Wang Jian'an, Liu Xianbao, Pu Zhaoxia, Chen Mao, Fang Zhenfei, Jin Jun, Dong Jianzhen, Guo Yansong, Cheng Biao, Xiu Jiancheng, Luo Jianfang, Tang Yida, Wang Yan, Chen Xiaomen, Zhang Gejun, Shao Yibing, Song Guangyuan, Hong Lang, Jiang Hong, Wu Yangqin, Yuan Yiqiang, Chen Lianglong, He Ben, Wang Jingfeng, Xu Kai, Yang Yining, Zhou Daxin, Zhang Qi, Li Yi, Ma Kangmu, Lam Yat-Yin, Han Yaling, Ge Junbo, Lim D Scott, Pivotal Trial Investigators For The Dragonflydmr
Department of Cardiology, Second Affiliated Hospital, Zhejiang University School of Medicine, Hangzhou, China.
Department of Cardiology, West China Hospital, Sichuan University, Chengdu, China.
EuroIntervention. 2024 Feb 19;20(4):e239-e249. doi: 10.4244/EIJ-D-23-00361.
Severe degenerative mitral regurgitation (DMR) can cause a poor prognosis if left untreated. For patients considered at prohibitive surgical risk, transcatheter edge-to-edge repair (TEER) has become an accepted alternative therapy. The DragonFly transcatheter valve repair system is an innovative evolution of the mitral TEER device family to treat DMR.
Herein we report on the DRAGONFLY-DMR trial (ClinicalTrials.gov: NCT04734756), which was a prospective, single-arm, multicentre study on the safety and effectiveness of the DragonFly system.
A total of 120 eligible patients with prohibitive surgical risk and DMR ≥3+ were screened by a central eligibility committee for enrolment. The study utilised an independent echocardiography core laboratory and clinical event committee. The primary endpoint was the clinical success rate, which measured freedom from all-cause mortality, mitral valve reintervention, and mitral regurgitation (MR) >2+ at 1-year follow-up.

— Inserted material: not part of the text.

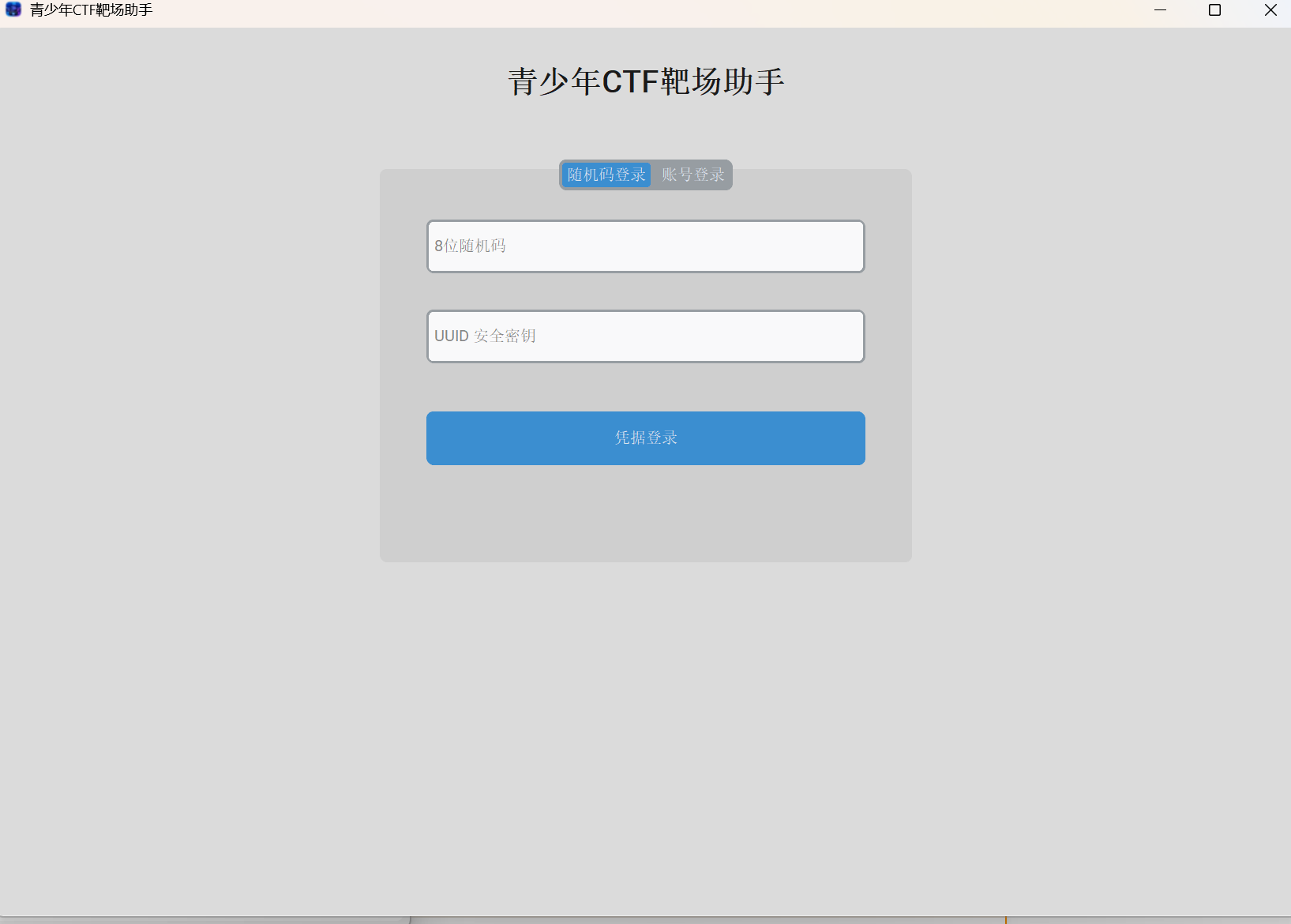Click the app icon in the title bar

(13, 9)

At 1 year, the trial successfully achieved its prespecified primary efficacy endpoint, with a clinical success rate of 87.5% (95% confidence interval: 80.1-92.3%). The rates of major adverse events, all-cause mortality, mitral valve reintervention, and heart failure hospitalisation were 9.0%, 5.0%, 0.8%, and 3.4%, respectively. MR ≤2+ was 90.4% at 1 month and 92.0% at 1 year. Over time, left ventricular reverse remodelling was observed (p<0.05), along with significant improvements in the patients' functional and quality-of-life outcomes, shown by an increase in the New York Heart Association Class I/II from 32.4% at baseline to 93.6% at 12 months (p<0.001) and increased Kansas City Cardiomyopathy Questionnaire (KCCQ) score of 31.1±18.2 from baseline to 12 months (p<0.001).

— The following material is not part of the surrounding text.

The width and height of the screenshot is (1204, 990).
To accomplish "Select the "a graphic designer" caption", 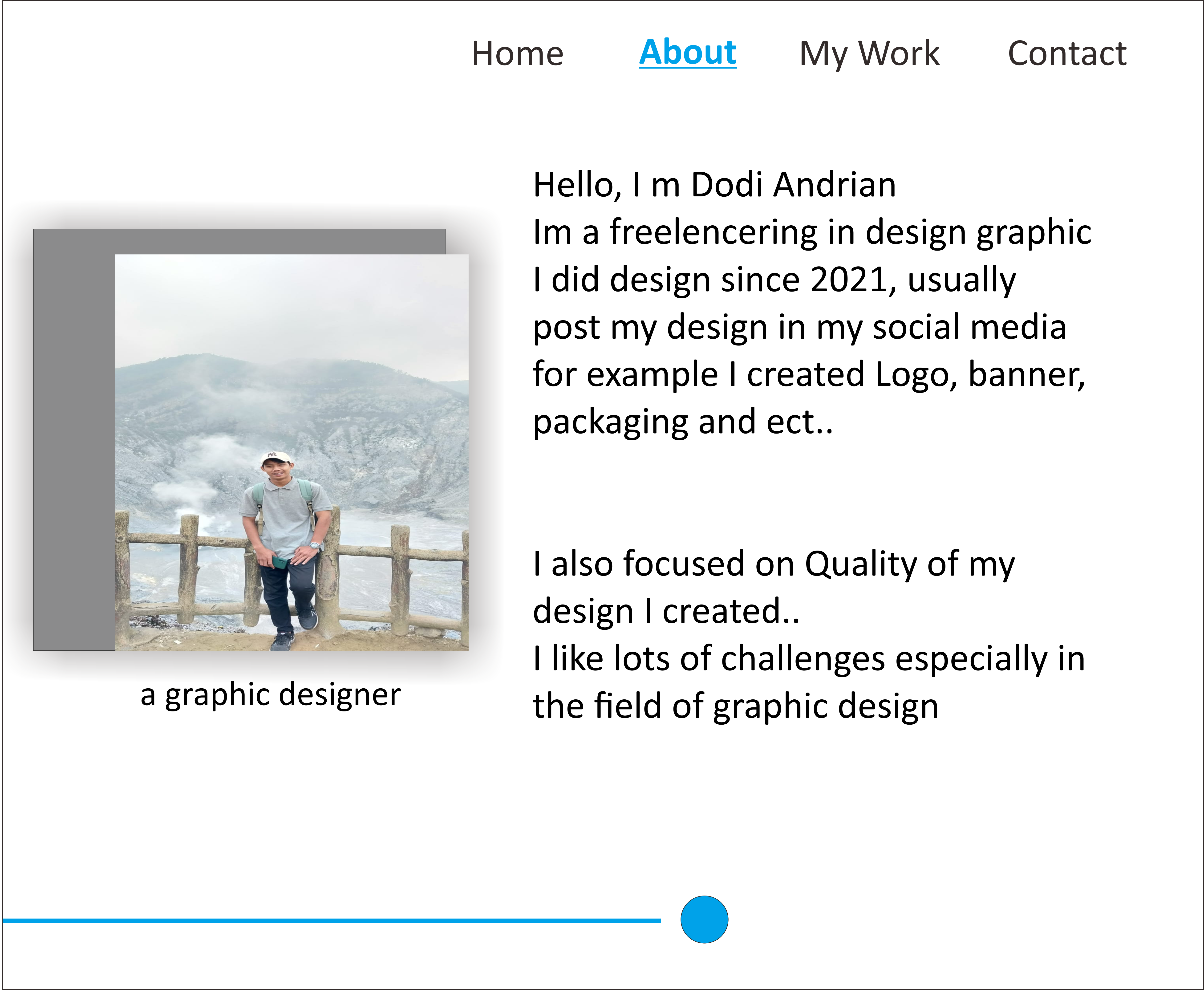I will [270, 695].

The DRAGONFLY-DMR trial contributes to increasing evidence supporting the safety and efficacy of TEER therapy, specifically the DragonFly system, for treating patients with chronic symptomatic DMR 3+ to 4+ at prohibitive surgical risk.
重度退行性二尖瓣反流(DMR)若不治疗,预后较差。对于手术风险极高的患者,经导管缘对缘修复术(TEER)已成为一种被认可的替代疗法。蜻蜓经导管瓣膜修复系统是二尖瓣TEER器械家族中用于治疗DMR的创新性进展。
在此,我们报告蜻蜓-DMR试验(ClinicalTrials.gov:NCT04734756),这是一项关于蜻蜓系统安全性和有效性的前瞻性、单臂、多中心研究。
一个中央资格审查委员会共筛选出120例手术风险极高且DMR≥3+的符合条件的患者入组。该研究采用了一个独立的超声心动图核心实验室和临床事件委员会。主要终点是临床成功率,即在1年随访时衡量全因死亡率、二尖瓣再次干预以及二尖瓣反流(MR)>2+的自由度。